The phenotypic characteristics of the CAR T-cell products were also determined upon repeated antigen stimulation during the co-culture assay. The assessment of phenotypes was repetitively performed for the entire co-culture (Fig. 5C-F). The CAR T-cells cultured in FF and RCF exhibited the highest percentage of undifferentiated cells; i.e., naïve and central memory cells. The CAR T-cells cultured in RCF had the highest percentage of effector memory cells, whereas the CAR T-cells cultured in CG and FF had the highest cell count of EMRA CAR T-cells.

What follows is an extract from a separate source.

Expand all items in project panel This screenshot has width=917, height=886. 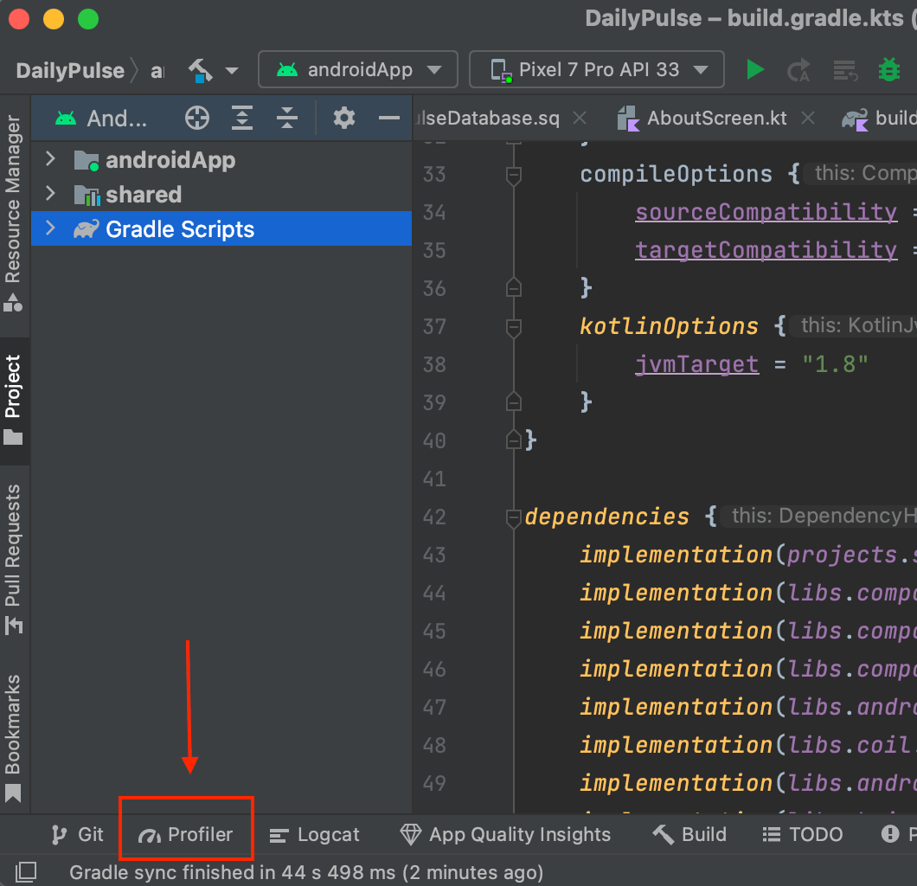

The expression of surface markers associated with T-cell exhaustion, such as lymphocyte-activation gene 3 (LAG-3), programmed cell death protein 1 (PD-1) and T-cell immunoglobulin and mucin-domain containing-3 (TIM-3) were evaluated using flow cytometry on day 12 of CAR T-cell production, which corresponds to day 0 of co-culture and every 5 days after each antigen stimulation thereafter (Fig. 6). The baseline values prior to the start of the co-culture were similar for all different CAR T-cell products. In general, a trend towards an increase in the percentage of LAG-3-, PD-1- and TIM-3-expressing T-cells was observed for all CAR T-cell products with repetitive antigen stimulation. However, the CAR T-cells generated in RCF exhibited a significantly lower expression of LAG-3 and TIM-3 at day 30 than the CAR T-cells cultured in FF, TB and CG (LAG-3: Dunnett's test, P=0.0205, P=0.0306 and not significant, respectively; TIM-3: Dunnett's test, P=0.0034, P=0.0159 and P=0.0294, respectively). By contrast, we didn't find any difference in the level of PD-1 expression between the different groups.